Another way to spend outdoor time with your cat is with a pet stroller. While they both hold precious cargo, the key difference between a baby stroller and a pet stroller is that a pet stroller features a zippered mesh exterior to keep your cat safely inside. Pet strollers are available in a wide range of styles and price points, and you can even make them more comfortable with stroller pads.
In a pet stroller instead of a harness, your cat won’t be able to stop and smell things, but a pet stroller offers a more anxiety-free way for them to enjoy the outdoors — your cat will feel safe from dogs and cars, Nichols says. Also, if your cat is on a leash rather than in a stroller, she can injure you if she tries to climb up on you to reach safety.
With her cats, Nichols often combines harnesses and stroller walking.
“We take the cat on the leash, but the stroller is there if we see dogs coming,” she says.
Whichever you choose, Nichols adds, don’t take your cat for a walk or stroller ride on a busy street.
Trips To The Great Outdoors
Another way you can bring your cat outdoors is with a temporary enclosure. Most temporary cat enclosures can easily be assembled and disassembled, and they are available in a range of sizes. Some are small enough that they are convenient to take along on trips. If you decide to go camping with your cat or to the beach, for example, you can use a temporary enclosure to give your cat her own space to play in.
Temporary enclosures also are great if you want to set up a space for your kitty to play in the backyard. They can give your cat enough room to stalk, pounce and soak up the sun while still keeping her contained.
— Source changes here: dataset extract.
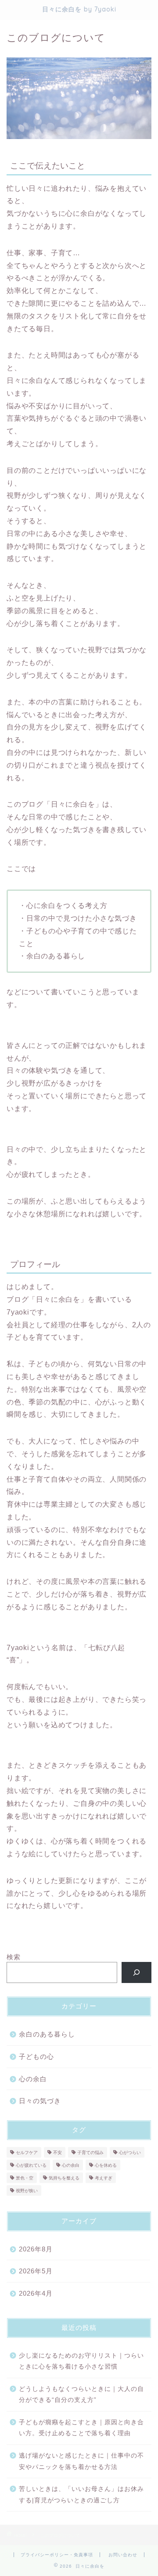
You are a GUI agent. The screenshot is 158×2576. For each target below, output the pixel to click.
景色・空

Whether you use a temporary enclosure at home or on the road, though, it is possible that your cat will be able to chew or claw her way out if left unattended, so consider supervising her.
Permanent outdoor enclosures, also known as catios, give your cat their very own safe outdoor space. You can hire a company to build a catio for you, or you can build your own. You can find instructional videos online, visit websites for design ideas, and even order a printed guide, such as the SafeCat Outdoor Enclosure manual at just4cats.com.
Catios range in design from simple, one-room enclosures and window boxes to multistory habitats and large balcony and patio enclosures — and some even have tunnels connecting them to their owner’s house.
Another option for spending time outdoors with your cat — and one that really gives your cat the opportunity to run and play — is cat fencing. An assortment of cat fencing is available, and styles range from freestanding fencing to barriers that can be attached to pre-existing fences to make the fence impossible to climb up and jump over.
If you choose this option, be sure to use fencing around any tree that your cat could use to climb up and jump outside of your yard from, Nichols says. Some companies that sell cat fencing even offer tree guards especially for this purpose. One thing to keep in mind before buying cat fencing, Nichols says, is that if you live in an area with raptors, such as hawks, your cat is vulnerable to an attack.